As of this month, I have had this blog for a year. More importantly, a year has passed since I took Bug out of public school, and began homeschooling.

This year has been a whirlwind for me, not just because of our huge move overseas, but because of the big changes that happened within my family.

A year ago, when talking about the decision to homeschool, I closed my blog post with this:

“I know it will be hard. I also know that it will be worth it.”

Our first year homeschooling WAS hard. I spent many sleepless nights obsessing over curriculum, teaching styles, educational philosophies, and message boards. I have spent hours writing lesson plans to go with books, only to scrap those plans and start with something else. I have bought curriculum only to discover it wasn’t a good fit for my son, and bought new curriculum only to learn he has jumped ahead by ability. I’ve  cried to my husband about how tired I am, and how worried I am that I am not cutting it, and cried some more when I’ve seen the amazing progress my child has made.

Homeschooling IS hard.

It HAS been worth it.

This year, I spent more time with my children, actually WITH them, present in the moment then I ever have before in their lives. Our relationships have become exponentially stronger, and I feel like I know my kids better than I did a year ago. I enjoy spending time with them; I enjoy learning with them, and watching their eyes light up when something “clicks”.

I’ve also seen some unexpected changes. I feel more confident after a year of homeschooling. I feel like I have found my footing in this big scary world that is “being a parent”. I know who I am, and I know what I want to teach my kids. I’ve found a place in our local homeschool community, and I’ve found myself. I’ve become the kind of Mother I wanted to be, and the kind of Mother my kids deserve.

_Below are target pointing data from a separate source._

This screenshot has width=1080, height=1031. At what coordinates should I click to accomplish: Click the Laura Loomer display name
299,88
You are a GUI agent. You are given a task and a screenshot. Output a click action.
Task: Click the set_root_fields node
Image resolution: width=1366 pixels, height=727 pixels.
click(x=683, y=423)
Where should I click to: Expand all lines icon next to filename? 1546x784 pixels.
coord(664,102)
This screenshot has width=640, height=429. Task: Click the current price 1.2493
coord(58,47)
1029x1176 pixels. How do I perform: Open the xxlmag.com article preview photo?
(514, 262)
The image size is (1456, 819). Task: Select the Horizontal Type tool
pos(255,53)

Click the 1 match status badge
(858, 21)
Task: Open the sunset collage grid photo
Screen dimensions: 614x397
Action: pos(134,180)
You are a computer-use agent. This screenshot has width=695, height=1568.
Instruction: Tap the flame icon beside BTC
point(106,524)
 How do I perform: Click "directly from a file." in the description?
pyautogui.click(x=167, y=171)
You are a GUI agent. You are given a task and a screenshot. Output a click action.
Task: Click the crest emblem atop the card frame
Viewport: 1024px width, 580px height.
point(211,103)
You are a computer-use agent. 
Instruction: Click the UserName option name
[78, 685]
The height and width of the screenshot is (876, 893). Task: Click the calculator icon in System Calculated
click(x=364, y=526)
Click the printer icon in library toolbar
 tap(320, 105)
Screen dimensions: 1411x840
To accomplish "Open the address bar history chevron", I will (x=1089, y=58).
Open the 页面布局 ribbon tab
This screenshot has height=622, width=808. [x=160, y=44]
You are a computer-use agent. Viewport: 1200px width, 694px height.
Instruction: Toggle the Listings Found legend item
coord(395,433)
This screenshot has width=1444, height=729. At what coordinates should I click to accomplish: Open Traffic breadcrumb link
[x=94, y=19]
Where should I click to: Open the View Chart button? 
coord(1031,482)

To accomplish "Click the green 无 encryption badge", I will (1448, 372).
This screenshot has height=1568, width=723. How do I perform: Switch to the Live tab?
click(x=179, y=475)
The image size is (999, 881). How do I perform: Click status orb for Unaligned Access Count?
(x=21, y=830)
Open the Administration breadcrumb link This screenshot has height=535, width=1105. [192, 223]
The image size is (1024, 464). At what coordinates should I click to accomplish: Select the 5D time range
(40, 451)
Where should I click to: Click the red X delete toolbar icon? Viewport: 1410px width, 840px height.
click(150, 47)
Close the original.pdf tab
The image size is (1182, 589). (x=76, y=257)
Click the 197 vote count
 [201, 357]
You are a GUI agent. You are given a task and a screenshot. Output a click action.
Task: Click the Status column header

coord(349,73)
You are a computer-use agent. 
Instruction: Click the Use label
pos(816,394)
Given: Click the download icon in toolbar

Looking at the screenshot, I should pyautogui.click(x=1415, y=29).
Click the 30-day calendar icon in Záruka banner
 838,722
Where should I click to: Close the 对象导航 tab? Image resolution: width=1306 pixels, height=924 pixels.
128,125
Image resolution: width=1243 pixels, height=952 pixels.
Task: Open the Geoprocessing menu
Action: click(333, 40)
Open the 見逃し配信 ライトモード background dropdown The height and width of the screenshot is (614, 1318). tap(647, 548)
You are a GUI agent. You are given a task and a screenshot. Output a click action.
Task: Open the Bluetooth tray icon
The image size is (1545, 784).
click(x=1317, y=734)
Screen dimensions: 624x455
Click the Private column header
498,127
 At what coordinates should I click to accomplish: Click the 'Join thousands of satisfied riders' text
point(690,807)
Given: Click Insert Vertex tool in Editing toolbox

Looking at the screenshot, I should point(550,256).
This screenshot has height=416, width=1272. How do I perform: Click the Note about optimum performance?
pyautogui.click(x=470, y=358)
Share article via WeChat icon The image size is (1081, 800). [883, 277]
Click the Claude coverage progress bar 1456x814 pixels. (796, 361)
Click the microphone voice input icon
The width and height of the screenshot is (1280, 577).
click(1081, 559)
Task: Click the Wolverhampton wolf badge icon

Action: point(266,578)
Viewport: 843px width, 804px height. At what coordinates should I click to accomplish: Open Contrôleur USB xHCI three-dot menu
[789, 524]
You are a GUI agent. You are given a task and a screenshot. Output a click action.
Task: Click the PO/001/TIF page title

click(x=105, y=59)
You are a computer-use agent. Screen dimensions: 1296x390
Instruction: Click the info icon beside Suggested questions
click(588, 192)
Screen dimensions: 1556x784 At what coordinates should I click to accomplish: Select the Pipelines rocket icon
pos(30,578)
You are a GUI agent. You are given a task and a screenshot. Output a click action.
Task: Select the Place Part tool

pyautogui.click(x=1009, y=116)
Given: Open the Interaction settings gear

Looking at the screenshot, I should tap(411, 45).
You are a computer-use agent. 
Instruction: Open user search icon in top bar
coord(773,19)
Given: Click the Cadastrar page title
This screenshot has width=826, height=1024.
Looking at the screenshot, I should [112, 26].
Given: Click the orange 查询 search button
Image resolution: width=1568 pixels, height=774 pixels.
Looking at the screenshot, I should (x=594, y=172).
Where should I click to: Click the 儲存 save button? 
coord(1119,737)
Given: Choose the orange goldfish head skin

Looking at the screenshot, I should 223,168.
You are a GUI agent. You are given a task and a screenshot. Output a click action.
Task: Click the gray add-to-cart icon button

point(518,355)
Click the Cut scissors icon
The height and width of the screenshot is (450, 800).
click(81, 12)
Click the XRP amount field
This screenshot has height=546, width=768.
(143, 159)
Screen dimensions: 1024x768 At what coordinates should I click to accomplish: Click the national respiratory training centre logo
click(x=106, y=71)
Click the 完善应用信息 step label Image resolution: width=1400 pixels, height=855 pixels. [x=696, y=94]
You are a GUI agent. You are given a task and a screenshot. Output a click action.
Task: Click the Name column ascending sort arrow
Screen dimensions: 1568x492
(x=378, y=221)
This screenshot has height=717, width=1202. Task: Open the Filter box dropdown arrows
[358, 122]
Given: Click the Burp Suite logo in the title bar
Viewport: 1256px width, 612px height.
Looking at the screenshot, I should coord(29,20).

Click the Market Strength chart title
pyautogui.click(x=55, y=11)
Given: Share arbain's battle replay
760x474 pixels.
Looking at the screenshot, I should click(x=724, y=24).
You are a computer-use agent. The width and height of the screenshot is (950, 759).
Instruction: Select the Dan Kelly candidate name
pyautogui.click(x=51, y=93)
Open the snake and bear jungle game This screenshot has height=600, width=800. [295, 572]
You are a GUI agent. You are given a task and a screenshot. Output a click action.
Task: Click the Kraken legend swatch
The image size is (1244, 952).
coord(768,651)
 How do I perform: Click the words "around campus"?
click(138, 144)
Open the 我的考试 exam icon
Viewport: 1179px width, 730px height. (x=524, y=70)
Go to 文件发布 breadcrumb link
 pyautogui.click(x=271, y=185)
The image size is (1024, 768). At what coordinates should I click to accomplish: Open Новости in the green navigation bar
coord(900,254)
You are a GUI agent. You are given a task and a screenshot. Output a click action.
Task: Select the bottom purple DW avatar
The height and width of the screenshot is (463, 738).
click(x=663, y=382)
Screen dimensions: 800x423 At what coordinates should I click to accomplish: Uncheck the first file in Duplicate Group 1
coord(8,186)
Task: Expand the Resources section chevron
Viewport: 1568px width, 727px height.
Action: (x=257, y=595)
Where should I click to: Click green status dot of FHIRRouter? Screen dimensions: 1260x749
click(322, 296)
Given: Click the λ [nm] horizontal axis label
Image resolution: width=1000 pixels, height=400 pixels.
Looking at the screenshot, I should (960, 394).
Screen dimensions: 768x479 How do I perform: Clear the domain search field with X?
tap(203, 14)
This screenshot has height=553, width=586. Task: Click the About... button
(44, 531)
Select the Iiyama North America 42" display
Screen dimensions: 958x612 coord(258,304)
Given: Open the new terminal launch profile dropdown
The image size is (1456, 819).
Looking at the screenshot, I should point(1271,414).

Sure, some days I do still worry about whether or not my kids are growing and learning at the same rate as their public school peers, and I worry if they would be happier at home or in a classroom. But I have found the confidence to not let those worries get under my skin. My kids ARE learning, and my kids ARE happy.

I AM good enough, smart enough, patient enough, to homeschool my children. I am my child’s best teacher. It feels good to say that, and to really believe it.

The decision to homeschool was not an easy one to make, but I am so glad we choose to make this our life.

Thanks for sticking with me this year!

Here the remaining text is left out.